### Prompt
Count the lines in the material below that contain the word "width", and give only that number.

### Stored rows
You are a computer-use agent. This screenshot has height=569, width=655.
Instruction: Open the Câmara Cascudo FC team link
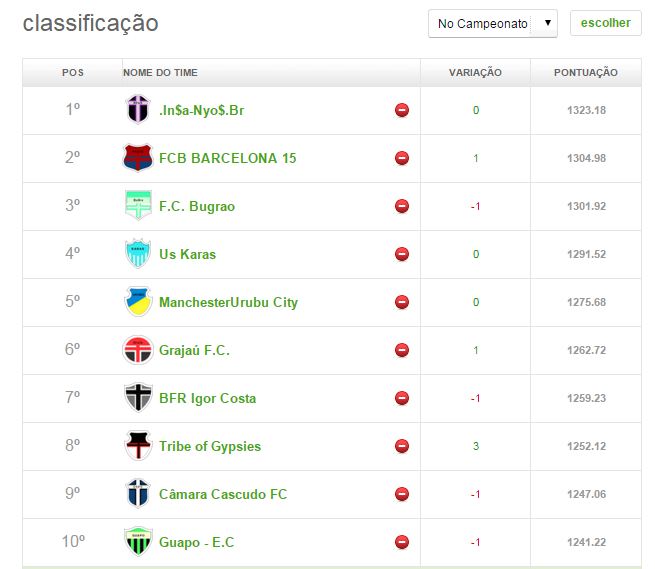[x=222, y=494]
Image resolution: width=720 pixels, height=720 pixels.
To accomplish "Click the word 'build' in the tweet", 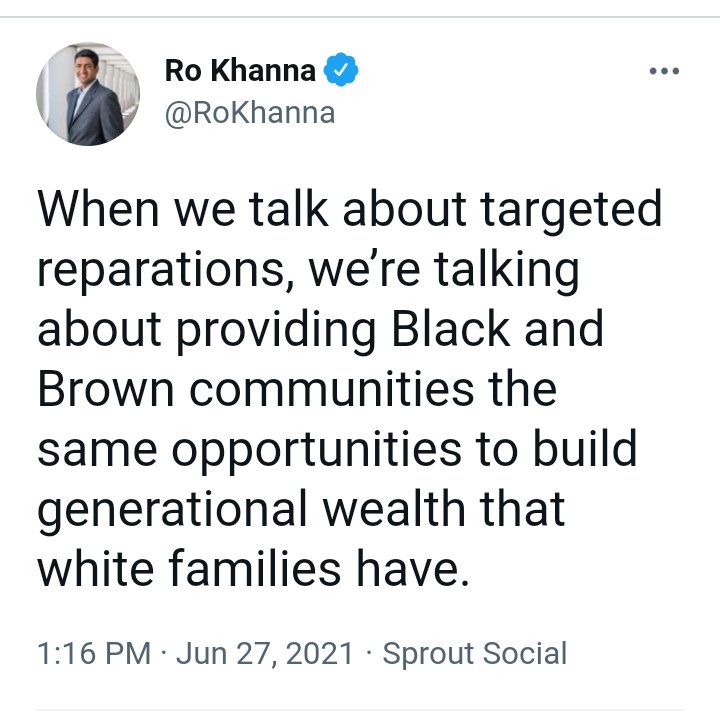I will point(585,448).
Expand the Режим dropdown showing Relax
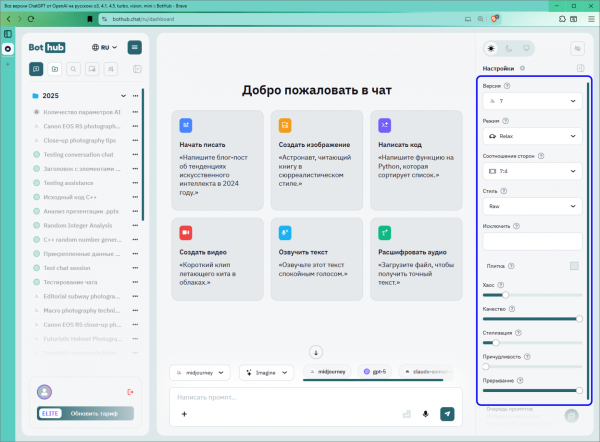The image size is (600, 442). (x=532, y=137)

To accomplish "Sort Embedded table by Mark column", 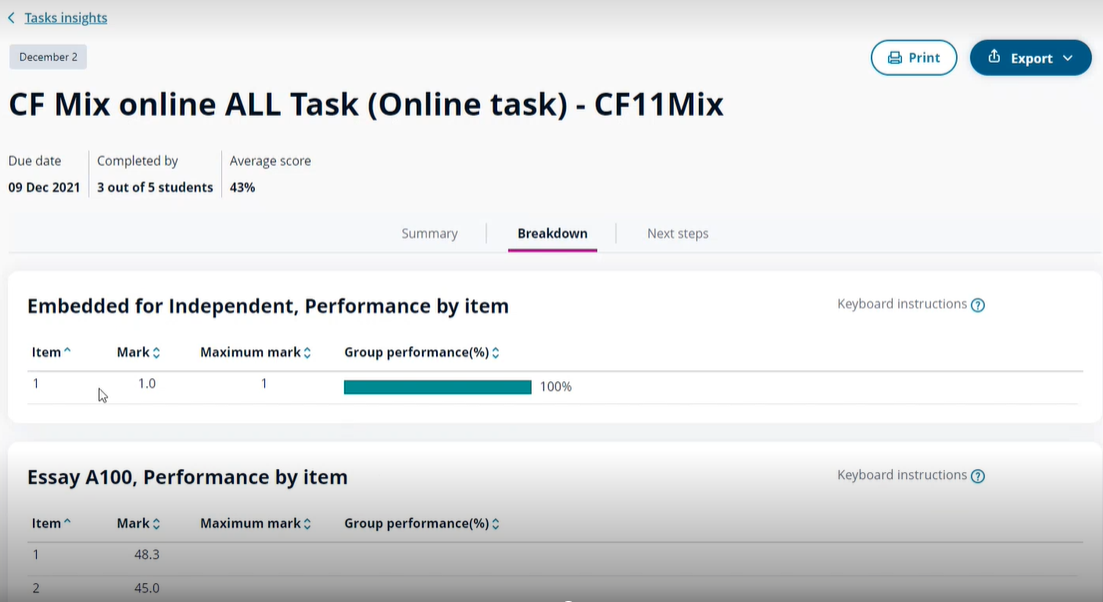I will pos(138,352).
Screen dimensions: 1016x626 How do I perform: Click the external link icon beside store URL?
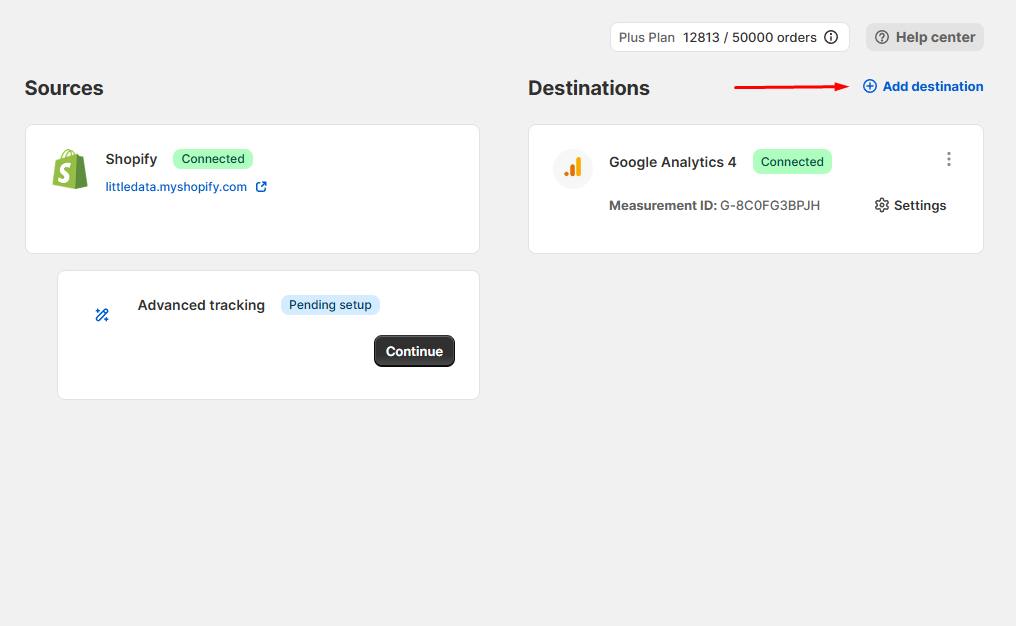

### Task response
2